■ **TASK INSTRUCTIONS**:
Up to and including the line that holds "The height and width of the screenshot is (836, 1600).", copy every line of the records below exactly, starting at the first; leave pictures out.

(THE RECORDS)

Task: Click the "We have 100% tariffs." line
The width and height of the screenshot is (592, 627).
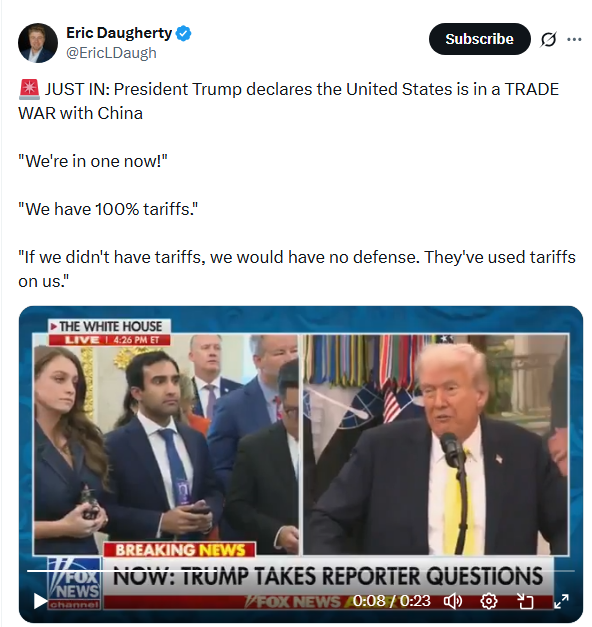Action: (x=108, y=209)
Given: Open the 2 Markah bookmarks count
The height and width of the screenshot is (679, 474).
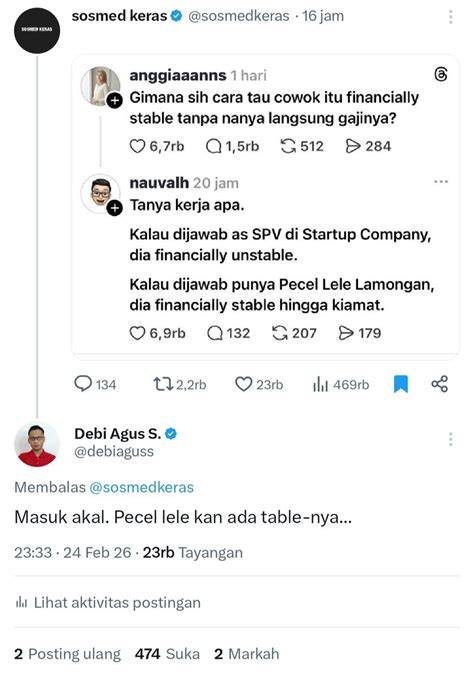Looking at the screenshot, I should pos(247,654).
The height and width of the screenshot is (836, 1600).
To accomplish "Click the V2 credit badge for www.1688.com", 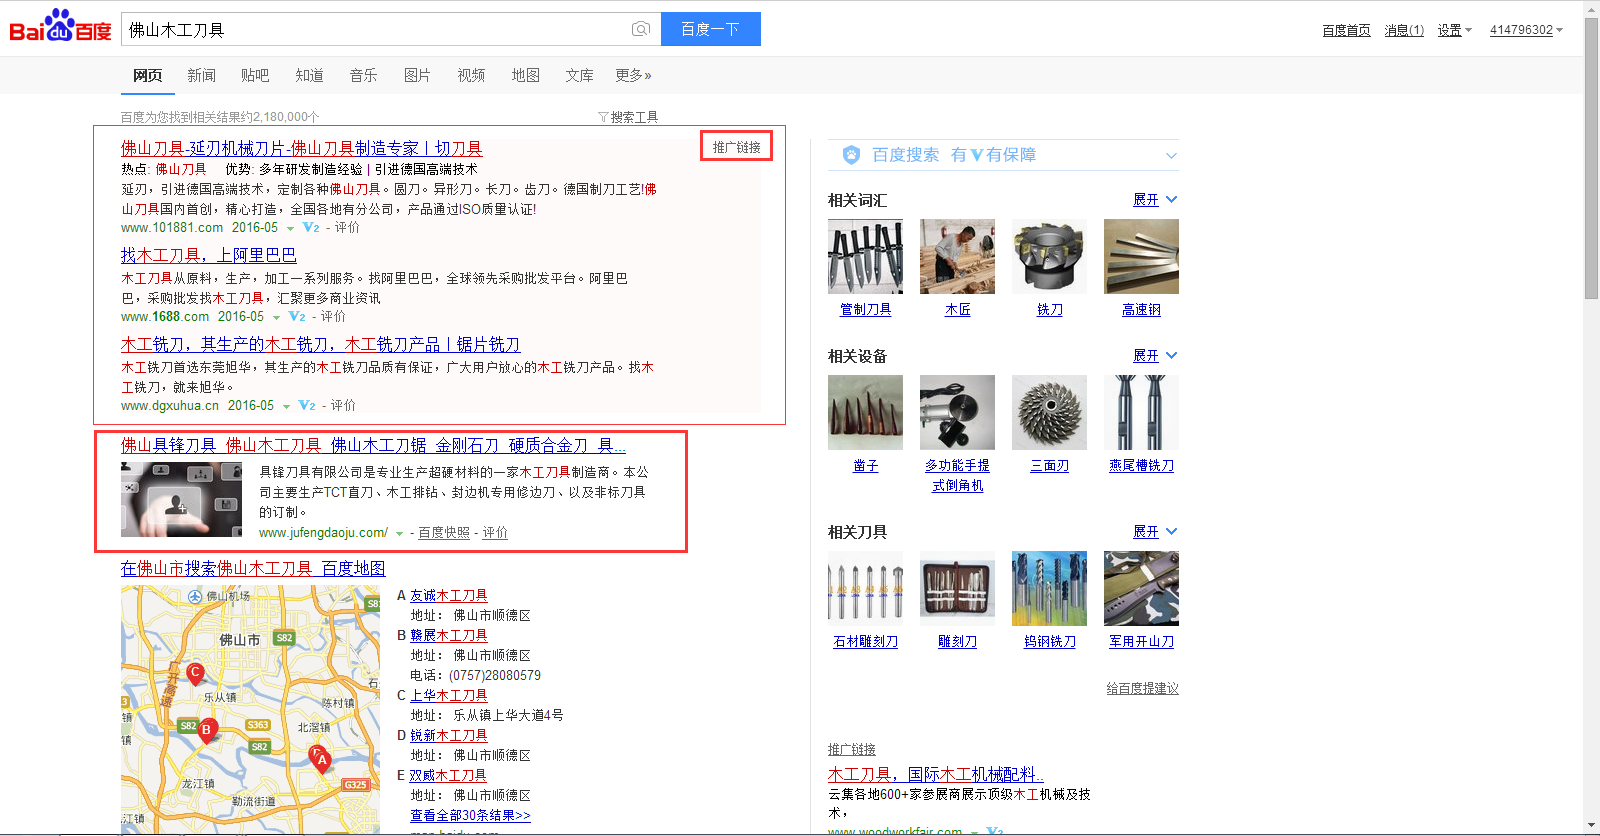I will tap(297, 317).
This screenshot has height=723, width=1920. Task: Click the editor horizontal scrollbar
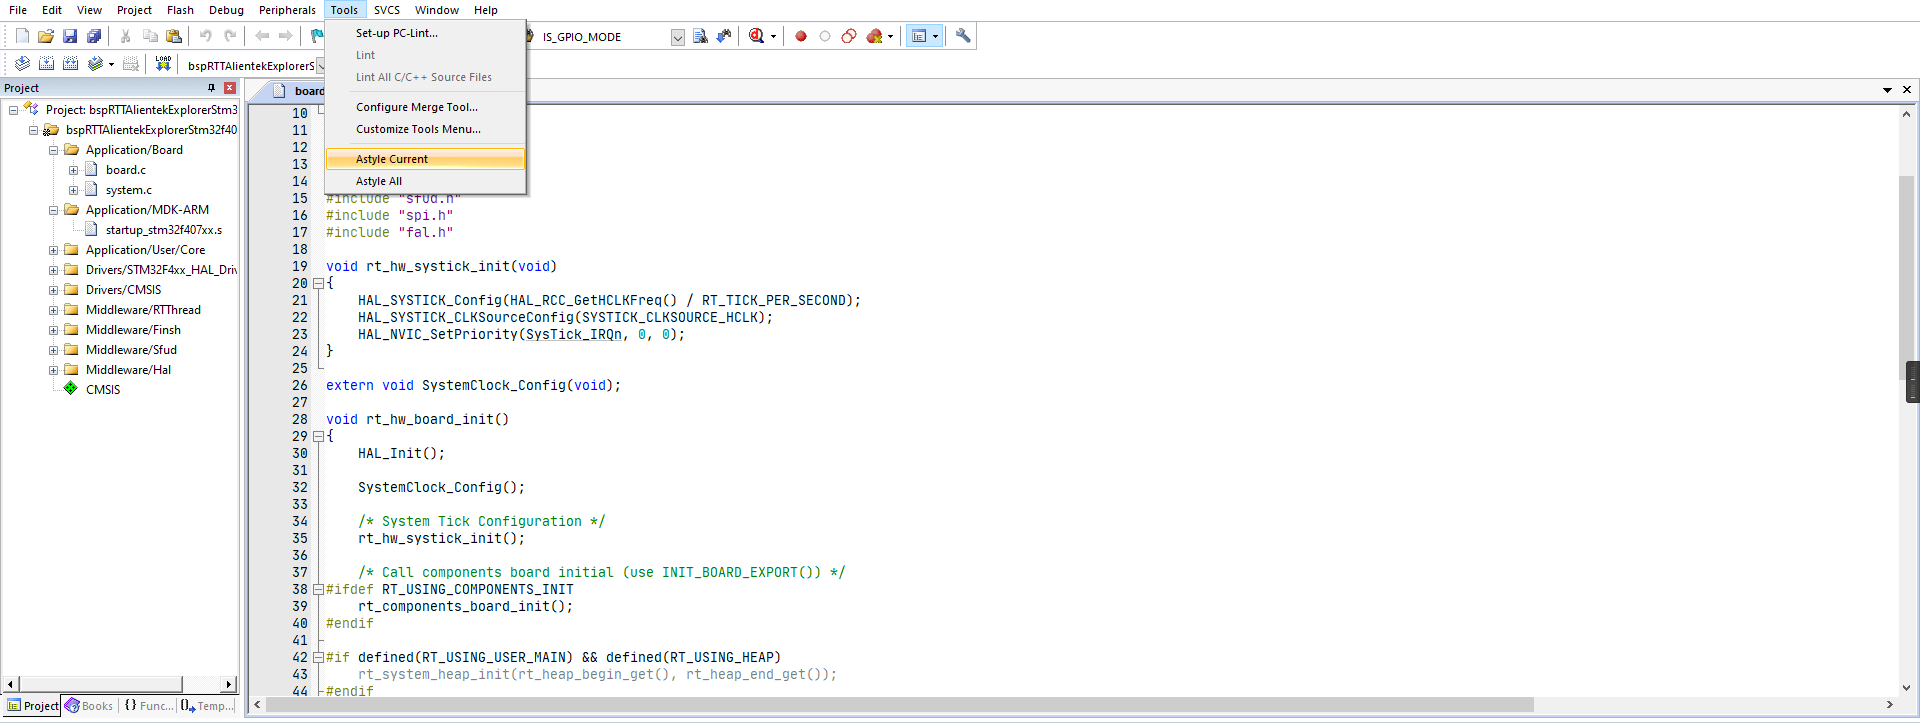900,705

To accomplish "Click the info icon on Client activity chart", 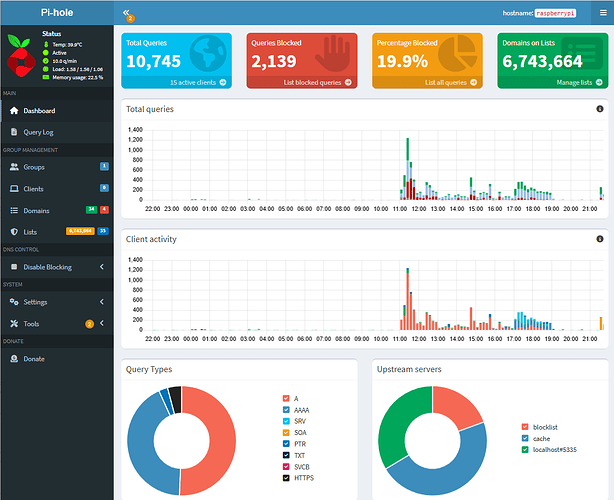I will tap(600, 239).
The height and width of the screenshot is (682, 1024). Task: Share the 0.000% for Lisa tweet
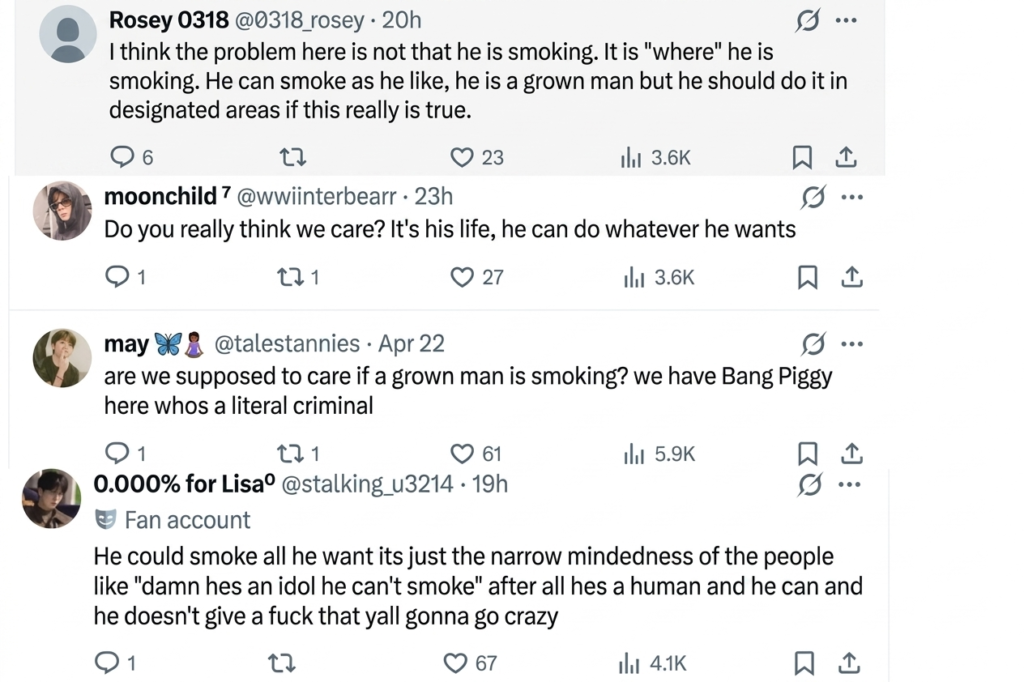pos(849,662)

(End THE RECORDS)

■ **EXERCISE OUTPUT**:
Task: Click the "We have 100% tariffs." line
The width and height of the screenshot is (592, 627).
Action: (x=108, y=209)
Given: Open the 2 Markah bookmarks count
The height and width of the screenshot is (679, 474).
Looking at the screenshot, I should pos(247,654).
The height and width of the screenshot is (836, 1600).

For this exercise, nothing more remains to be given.